Table 1 Descriptive statistics of study participants.

Taxonomic analysis

Following quality filtering, a mean of 828,950 high-quality microbial sequencing reads were obtained per sample. The median number of observed species for either the FTB or PTB groups was 168 and 185.5, respectively (Fig. 1a), with the highest number of species observed at 15 for a risk_PTB sample. There was no significant difference in α-diversity measure between either the FTB or PTB groups (Fig. 1a); however, there was an increased diversity of the risk_FTB group compared to the no-risk_FTB group using both Shannon and Simpson measures (Fig. 1b; p = 0.01 and p = 0.003, respectively). In terms of β-diversity, the risk_PTB communities were significantly dissimilar from both the no-risk_FTB and risk_FTB samples (Fig. 1b; p = 0.02).

Fig. 1: Species diversity between study groups.
figure 1

α-Diversity comparison as measured by Shannon and Simpson index, including the total observed species for either delivery outcome (a) or risk grouping (b). Significant differences as calculated by Wilcoxon’s test are noted with *p < 0.05 or **p < 0.02. The species level community dissimilarity as measured by Bray–Curtis and visualized using PCoA for either delivery outcome (c) or risk grouping (d). Ellipses are generated using stat_ellipse function in R. Significance of group dissimilarity as calculated by PERMANOVA is identified by the given p-value. The top five lactobacilli across all samples are labelled to highlight drivers of variation for clusters with black arrows to indicate the directionality.

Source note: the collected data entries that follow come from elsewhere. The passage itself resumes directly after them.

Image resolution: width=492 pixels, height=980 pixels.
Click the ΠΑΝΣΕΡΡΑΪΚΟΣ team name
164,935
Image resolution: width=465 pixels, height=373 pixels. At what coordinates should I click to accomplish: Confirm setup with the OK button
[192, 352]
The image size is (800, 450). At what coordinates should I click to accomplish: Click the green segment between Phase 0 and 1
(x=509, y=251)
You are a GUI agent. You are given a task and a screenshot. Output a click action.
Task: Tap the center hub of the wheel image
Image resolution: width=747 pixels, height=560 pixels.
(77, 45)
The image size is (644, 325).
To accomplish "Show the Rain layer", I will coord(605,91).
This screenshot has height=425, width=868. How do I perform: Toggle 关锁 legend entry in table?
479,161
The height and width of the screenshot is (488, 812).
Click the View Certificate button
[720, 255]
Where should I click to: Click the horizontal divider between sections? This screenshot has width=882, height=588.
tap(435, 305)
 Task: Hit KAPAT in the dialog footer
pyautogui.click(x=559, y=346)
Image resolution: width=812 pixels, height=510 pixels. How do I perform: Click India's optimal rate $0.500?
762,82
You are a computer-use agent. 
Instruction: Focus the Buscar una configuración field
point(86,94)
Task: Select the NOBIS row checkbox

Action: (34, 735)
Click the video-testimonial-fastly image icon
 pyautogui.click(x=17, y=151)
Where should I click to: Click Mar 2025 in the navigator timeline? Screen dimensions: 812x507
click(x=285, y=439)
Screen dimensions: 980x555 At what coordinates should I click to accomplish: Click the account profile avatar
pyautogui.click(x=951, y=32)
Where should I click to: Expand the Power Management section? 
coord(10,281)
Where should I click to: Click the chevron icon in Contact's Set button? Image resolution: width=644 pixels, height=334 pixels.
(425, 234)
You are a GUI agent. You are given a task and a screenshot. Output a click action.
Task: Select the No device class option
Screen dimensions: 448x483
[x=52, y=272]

Taxonomic classification revealed that lactobacilli were dominant across all groups at 59.13% mean relative abundance (Fig. 2a), with a greater proportion observed in full-term pregnancies (61.86%) compared to preterm (45.11%). This dominance was greatest in the no-risk_FTB group (71.32%) where both Lactobacillus crispatus (50.86%) and Lactobacillus iners (21.27%) were dominant. Within the risk_FTB group, L. crispatus (25.83%), L. iners (14.83%), Lactobacillus gasseri (11.70%), and L. gasseri A (7.30%) were the dominant species detected. L. crispatus was never >0.03% relative abundance in the risk_PTB group. In addition, L. gasseri was only detected in two samples in the risk_PTB group, accounting for just 0.01% mean relative abundance. Although L. iners (30.82%) accounted for a greater proportion of the mean population in the risk_PTB group compared to both FTB groups, this increase was not statistically significant. Due to the large variation in both the abundance and number of species observed between samples, L. crispatus (p < 0.001), L. gasseri (p = 0.028), and Bifidobacterium breve (p = 0.036) were the only species that significantly differed between full-term and preterm groups, with a higher respective mean relative abundance (Fig. 2b). A significant negative correlation was observed between PTB samples and both L. crispatus and L. gasseri (p-value 0.03 and 0.03, respectively), and after correcting for multiple comparisons, these q-values were below than 0.25 (Fig. 2c, Table 2, and Supplementary Table 2). Overall, the dominance of BV-associated bacteria was low across all samples. Using the GTDB database, B. vaginale (this database assigns G. vaginalis as B. vaginale) was assigned as multiple sub-species. The two most abundant BV-associated species across all samples were B. vaginale and B. vaginale_G; however, neither were significantly increased in either FTB or PTB samples (Fig. 2b). A significant correlation with PTB samples was observed for B. vaginale_D, _E, and _F (Fig. 2c, Table 2, and Supplementary Table 2; q-value 0.097, 0.006, and 0.002, respectively). In addition, F. vaginae and F. vaginae_A (this database assigns A. vaginae as F. vaginae) were positively correlated with PTB samples (q-value 0.137 and 0.008, respectively; Fig. 2c, Table 2, and Supplementary Table 2).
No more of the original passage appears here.